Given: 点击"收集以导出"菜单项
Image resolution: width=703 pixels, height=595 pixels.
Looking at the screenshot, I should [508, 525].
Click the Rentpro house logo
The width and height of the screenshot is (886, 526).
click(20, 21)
☆ ☆ ☆
Repeat, word for word, all the lines above.

Given: 点击"收集以导出"菜单项
Image resolution: width=703 pixels, height=595 pixels.
Looking at the screenshot, I should [508, 525].
Click the Rentpro house logo
The width and height of the screenshot is (886, 526).
click(20, 21)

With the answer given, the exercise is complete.